7 February 2001

Doorstop, Parliament House, Canberra

Note

SUBJECTS: INTEREST RATES

TREASURER:

Well, today the Reserve Bank has announced that it is cutting the official interest rate by 0.5 of a per cent to 5.75 per cent. The cut in interest rates, which has been announced by the Reserve Bank this morning, should be passed on by the banks with all haste to Australian home borrowers. What that would mean is that the standard variable interest rate, which is currently 8.05, would come down to 7.55 percent. That is half a per cent, which is a saving of $42 a month and $500 a year for the average Australian home buyer. Passing on todays interest rate cut is a saving of $42 a month and $500 a year to the average Australian home buyer, and thats going to put more money in the pockets of hard pressed families.

The decision to cut interest rates today was opened up by the very low CPI figure, which came out in January, a remarkably low figure at 0.3 percent. As I have consistently emphasised, low inflation means low interest rates, which is good for home buyers and good for consumers. The Government welcomes todays decision, its great news for home buyers.
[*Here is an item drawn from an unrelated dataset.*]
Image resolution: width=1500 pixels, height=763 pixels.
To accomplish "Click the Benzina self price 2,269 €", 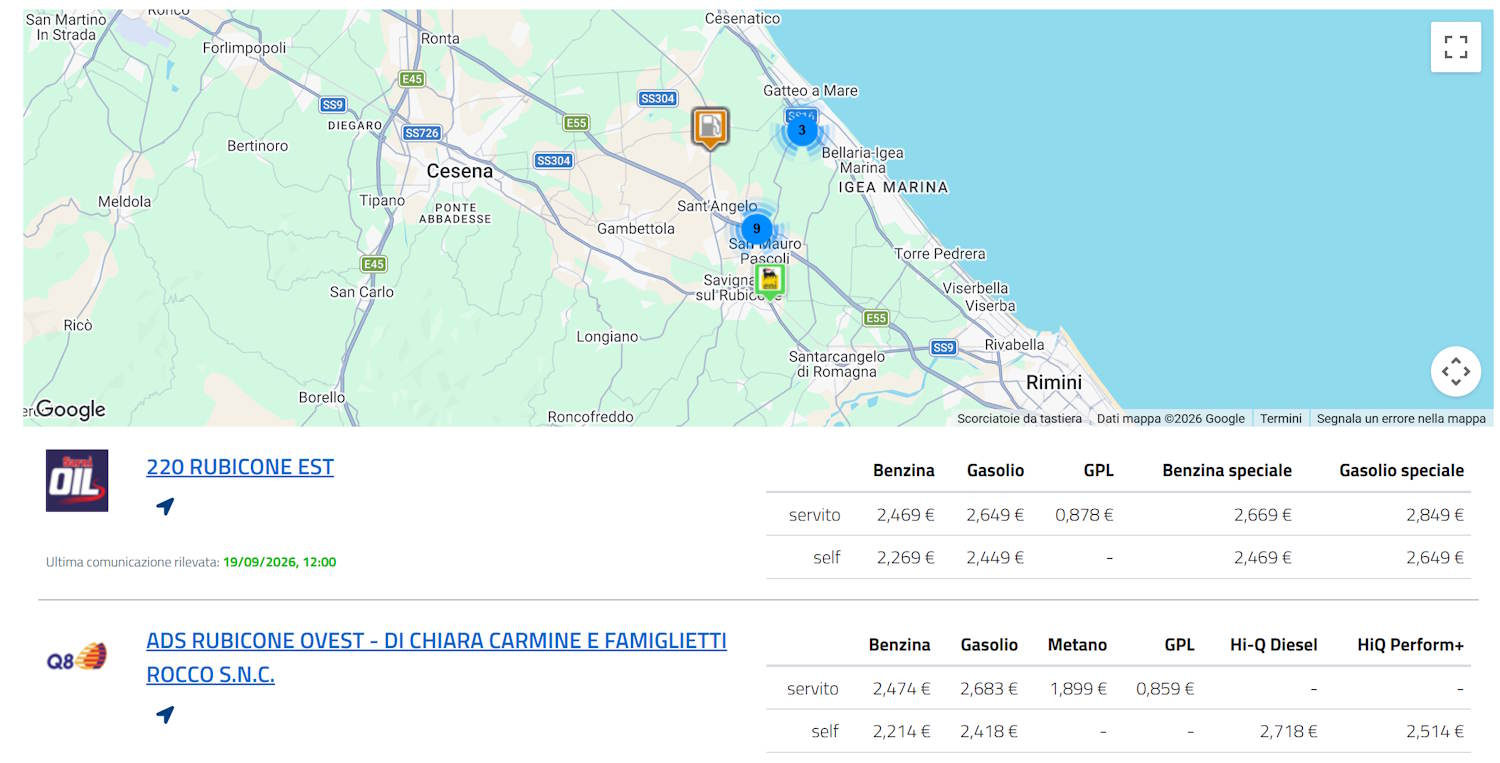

I call on the banks to pass on immediately the saving of $42 a month to the average Australian home buyer

JOURNALIST:

Treasurer is the down-side a weak economy?

TREASURER:

The Banks assessment today, of course, is that there is considerable resilience in the Australian economy and even in recent months you have seen retail trade stronger than expected, reversing the down-turns in November and December. You had a record sales in relation to passenger motor cars in January. We have always said that the extremely high growth in consumer demand through 1997, 1998, 1999 would come off. We have always said that, but a lot of Australias growth is now switching into exports.

This is good news for home buyers, 0.5 of a per cent off their mortgage, $42 a month, $500 a year and that will be good, actually for consumer demand, as well.

JOURNALIST:

Is this a rate cut that could save the Governments political bacon this year?

TREASURER:

It is a rate cut that will save home buyers, on the average Australian mortgage, $42 a month, $500 a year. When this Government came to office the standard variable mortgage interest rate was 10 per cent. After allowing for the cut today the standard variable mortgage interest rate is 7.55 per cent, which means that people are paying on the average Australian mortgage $3000 a year less, $250 a month less. Now, the only person I have seen out there complaining about the lowering of interest rates today is Mr Beazley. Hes complaining that interest rates are lowered and why wouldnt he complain, because when he was the Finance Minister the mortgage interest rate was 10 per cent and the average Australian family paid $250 more a month, $3000 more a year off after tax income.

JOURNALIST:

Treasurer, does it ease your conservative concerns you have expressed about the slowing US economy?

TREASURER:

No, the slowing US economy is not affected by Australian interest rates...

JOURNALIST:

...no, its impact on Australia

TREASURER:

...and what we do with Australian interest rates is not going to, obviously, affect what is happening in the US.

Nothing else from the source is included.